Gold Mining Risks to People - and Dolphins - in BurmaPublished by MAC on 2003-01-01
Gold Mining Risks to People - and Dolphins - in Burma
from: Eric Snider, Canada
During a visit to Burma's Kachin state last week General Khin Nyunt took time out to urge the people of Mogaung and Mohnyin townships to be on guard to "ward off foreign instigations" and "forces, relying on big powers, [who] are trying to hinder our efforts for the development of the State."
[source: New Light of Myanmar, January 1 2003]

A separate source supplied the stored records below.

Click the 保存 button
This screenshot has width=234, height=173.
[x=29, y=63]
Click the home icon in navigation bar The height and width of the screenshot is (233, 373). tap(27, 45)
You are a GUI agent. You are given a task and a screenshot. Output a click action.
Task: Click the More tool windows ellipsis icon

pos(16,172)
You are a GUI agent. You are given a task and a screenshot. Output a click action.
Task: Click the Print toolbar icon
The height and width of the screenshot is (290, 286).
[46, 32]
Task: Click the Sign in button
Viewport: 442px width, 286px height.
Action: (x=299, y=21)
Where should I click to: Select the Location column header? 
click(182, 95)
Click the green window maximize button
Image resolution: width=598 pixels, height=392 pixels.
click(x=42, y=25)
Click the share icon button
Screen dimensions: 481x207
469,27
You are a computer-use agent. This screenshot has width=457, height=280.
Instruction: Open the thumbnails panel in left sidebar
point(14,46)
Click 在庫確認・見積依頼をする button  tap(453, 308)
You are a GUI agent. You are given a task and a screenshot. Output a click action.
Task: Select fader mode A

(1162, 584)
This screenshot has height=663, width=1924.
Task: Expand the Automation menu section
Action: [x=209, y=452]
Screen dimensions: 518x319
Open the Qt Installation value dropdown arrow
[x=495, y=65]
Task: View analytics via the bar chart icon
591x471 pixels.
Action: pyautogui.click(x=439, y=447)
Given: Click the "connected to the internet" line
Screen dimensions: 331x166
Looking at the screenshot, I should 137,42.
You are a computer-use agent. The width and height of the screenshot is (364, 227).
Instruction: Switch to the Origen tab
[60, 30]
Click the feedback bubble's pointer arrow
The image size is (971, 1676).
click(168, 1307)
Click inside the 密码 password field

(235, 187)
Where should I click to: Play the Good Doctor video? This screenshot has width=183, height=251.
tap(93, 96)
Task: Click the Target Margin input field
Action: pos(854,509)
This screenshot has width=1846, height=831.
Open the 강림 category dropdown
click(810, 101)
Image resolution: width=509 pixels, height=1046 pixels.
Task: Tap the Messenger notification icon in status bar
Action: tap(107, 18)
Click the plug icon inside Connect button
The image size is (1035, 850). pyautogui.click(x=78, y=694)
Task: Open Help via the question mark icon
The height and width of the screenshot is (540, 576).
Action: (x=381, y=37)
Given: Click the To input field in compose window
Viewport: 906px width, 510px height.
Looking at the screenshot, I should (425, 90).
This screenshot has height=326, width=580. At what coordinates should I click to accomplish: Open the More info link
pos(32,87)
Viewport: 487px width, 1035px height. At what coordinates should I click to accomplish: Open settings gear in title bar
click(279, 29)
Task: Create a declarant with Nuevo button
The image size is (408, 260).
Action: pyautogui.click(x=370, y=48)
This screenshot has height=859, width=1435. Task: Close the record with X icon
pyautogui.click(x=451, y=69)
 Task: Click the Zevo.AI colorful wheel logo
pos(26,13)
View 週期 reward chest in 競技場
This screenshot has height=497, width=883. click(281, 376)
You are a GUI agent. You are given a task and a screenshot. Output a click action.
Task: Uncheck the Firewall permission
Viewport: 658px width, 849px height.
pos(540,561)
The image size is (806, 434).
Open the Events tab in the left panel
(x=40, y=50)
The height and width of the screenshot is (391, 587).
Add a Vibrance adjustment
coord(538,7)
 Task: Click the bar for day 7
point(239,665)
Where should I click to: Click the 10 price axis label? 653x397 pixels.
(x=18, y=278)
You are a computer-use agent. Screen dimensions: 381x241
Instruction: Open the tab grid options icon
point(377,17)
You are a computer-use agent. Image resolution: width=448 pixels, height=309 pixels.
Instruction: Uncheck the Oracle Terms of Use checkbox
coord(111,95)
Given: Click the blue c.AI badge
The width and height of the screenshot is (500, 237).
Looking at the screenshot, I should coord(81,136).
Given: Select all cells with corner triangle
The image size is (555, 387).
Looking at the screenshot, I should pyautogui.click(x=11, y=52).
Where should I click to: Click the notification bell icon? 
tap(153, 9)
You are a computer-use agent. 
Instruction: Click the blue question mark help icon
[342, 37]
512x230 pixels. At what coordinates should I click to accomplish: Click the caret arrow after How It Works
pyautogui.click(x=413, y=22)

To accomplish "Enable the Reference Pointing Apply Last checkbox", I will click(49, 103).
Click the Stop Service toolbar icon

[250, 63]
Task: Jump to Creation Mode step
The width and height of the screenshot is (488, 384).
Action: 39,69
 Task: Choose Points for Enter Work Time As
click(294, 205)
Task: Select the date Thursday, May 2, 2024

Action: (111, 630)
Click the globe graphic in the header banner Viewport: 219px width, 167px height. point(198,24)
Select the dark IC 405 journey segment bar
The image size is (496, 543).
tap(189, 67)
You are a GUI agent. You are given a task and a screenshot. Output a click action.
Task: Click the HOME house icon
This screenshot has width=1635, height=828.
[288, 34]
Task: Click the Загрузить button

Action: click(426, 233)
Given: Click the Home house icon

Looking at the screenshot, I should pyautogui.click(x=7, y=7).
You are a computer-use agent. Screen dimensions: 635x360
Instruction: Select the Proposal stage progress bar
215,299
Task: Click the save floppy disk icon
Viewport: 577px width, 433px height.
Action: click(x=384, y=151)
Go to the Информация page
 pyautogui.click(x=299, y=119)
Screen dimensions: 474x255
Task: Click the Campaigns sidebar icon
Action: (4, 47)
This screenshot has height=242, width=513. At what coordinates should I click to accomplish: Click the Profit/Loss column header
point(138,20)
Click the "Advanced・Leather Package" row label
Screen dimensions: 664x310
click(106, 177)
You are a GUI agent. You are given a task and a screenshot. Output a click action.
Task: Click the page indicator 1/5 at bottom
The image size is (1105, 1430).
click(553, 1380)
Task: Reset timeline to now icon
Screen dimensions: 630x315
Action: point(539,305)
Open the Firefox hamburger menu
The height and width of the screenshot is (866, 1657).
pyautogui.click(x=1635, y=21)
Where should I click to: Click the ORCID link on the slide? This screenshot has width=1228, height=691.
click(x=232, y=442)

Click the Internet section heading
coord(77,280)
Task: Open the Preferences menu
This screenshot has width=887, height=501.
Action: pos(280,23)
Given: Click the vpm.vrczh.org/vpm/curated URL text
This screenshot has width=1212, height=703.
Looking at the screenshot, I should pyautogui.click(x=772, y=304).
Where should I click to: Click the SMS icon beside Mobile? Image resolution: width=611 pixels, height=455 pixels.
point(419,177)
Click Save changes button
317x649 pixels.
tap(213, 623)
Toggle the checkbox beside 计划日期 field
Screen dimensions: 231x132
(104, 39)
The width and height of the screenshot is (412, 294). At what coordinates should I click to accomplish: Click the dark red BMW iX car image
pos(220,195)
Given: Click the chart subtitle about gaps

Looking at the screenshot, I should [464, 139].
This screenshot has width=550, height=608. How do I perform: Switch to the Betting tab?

Hopefully, the general also took time out to "listen" to some of the real concerns of those he was busy lecturing. A news item broadcast by DVB radio on January 1 spoke of risks facing the people from landslides resulting from mining operations along the Ayeyawaddy which are also polluting the river thoughout the state. "Quicksilver [mercury]used in extracting gold is poisoning water and threatening numerous species of fish and aquatic plants. ... Pollutants, silt and suspended particles in the river mean that it is no longer safe to drink or swim."
If the general and his cronies need any hard evidence to convince them of the poisonous effects of quicksilver and the explosives used for some fishing operations along the river they should look at the findings of a recent survey carried out by the Wildlife Conservation Society on the dramatic decline in the number of dolphins in the Ayewaddy (see following article).
No need for the generals and the Kachin people to go after "foreign instigators" to get to the root of this problem. Just get started by having a heart to heart talk with the Northern Region Commander in Myitkyina and the directors of the Northern Star Trading company who are responsible for all the permits being issued to "fly-by-night" out-of-state mining operators. Not even $ 350-an-ounce-gold is worth paying the price of poisoning your own people.